* **Text for analysis**
★ ★ ★ ★ ★
Video Action Transformer Network (VATN)

• The paper introduces VATN, which integrates Transformer-based attention with a two-stage Faster R-CNN pipeline to aggregate features from spatiotemporal context.
• VATN employs an I3D trunk for feature extraction and a high-resolution Transformer head that uses multi-head attention for contextual reasoning and precise action localization.
• Experiments on the AVA benchmark show that VATN achieves 24.93 mAP, outperforming prior models and demonstrating effective emergent tracking and focus on key human regions.
★ ★ ★ ★ ★
* **Provided data**
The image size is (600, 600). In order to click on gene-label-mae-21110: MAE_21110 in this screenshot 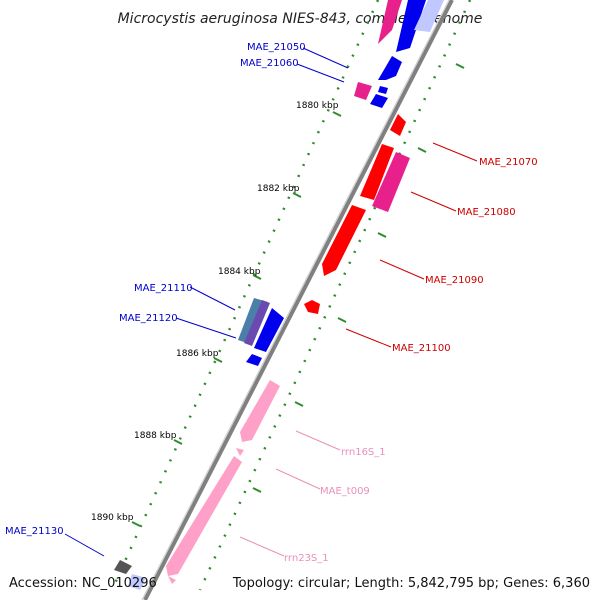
★ ★ ★ ★ ★
* **Tasks to perform**
[a] Output the passage from the VATN summary between "Video Action Transformer" and "key human regions.", inclusive.
[b] Answer these questions using the VATN summary:
(i) What trunk does VATN use to extract features?
(ii) What mAP does VATN reach on the AVA benchmark?
(iii) Which two-stage pipeline is VATN's Transformer-based attention combined with?
[c] Resume the summary of the Video Action Transformer Network after its last bullet point.
The lines after the VATN summary are separate material and unrelated to it.

* **Results for the exercise**
[a]
Video Action Transformer Network (VATN)

• The paper introduces VATN, which integrates Transformer-based attention with a two-stage Faster R-CNN pipeline to aggregate features from spatiotemporal context.
• VATN employs an I3D trunk for feature extraction and a high-resolution Transformer head that uses multi-head attention for contextual reasoning and precise action localization.
• Experiments on the AVA benchmark show that VATN achieves 24.93 mAP, outperforming prior models and demonstrating effective emergent tracking and focus on key human regions.

[b]
(i) An I3D trunk.
(ii) 24.93 mAP.
(iii) A two-stage Faster R-CNN pipeline.

[c]
The Video Action Transformer Network (VATN) is a model for spatiotemporal human action recognition and localization in video, integrating the Transformer attention mechanism with region-based video understanding. Developed as an Action Transformer, VATN adapts Transformer architectures to aggregate features from spatiotemporal context specifically centered around person proposals, enabling recognition and localization using only raw RGB video frames and supervised by bounding boxes and class labels. VATN advances the state-of-the-art on the Atomic Visual Actions (AVA) benchmark with significant gains over previous models using a Faster R-CNN-style pipeline (Girdhar et al., 2018).

1. Model Architecture and Overall Pipeline

VATN employs a two-stage Faster R-CNN-style pipeline for temporal action localization in video:

1. Trunk Network: The input is a $T$-frame RGB clip of spatial resolution $H\times W$ ($T=64$, $H=W=400$), centered on a key-frame. Feature extraction uses the I3D (Inflated 3D ConvNet) trunk up to the Mixed_4f block, pretrained on Kinetics-400. The output feature tensor has reduced temporal and spatial resolution:

$$T' = T/4,\quad H' = H/16,\quad W' = W/16,\quad D_{\text{trunk}} \approx 1024.$$

The central temporal slice ($t=T'/2$) is input to the Region Proposal Network (RPN).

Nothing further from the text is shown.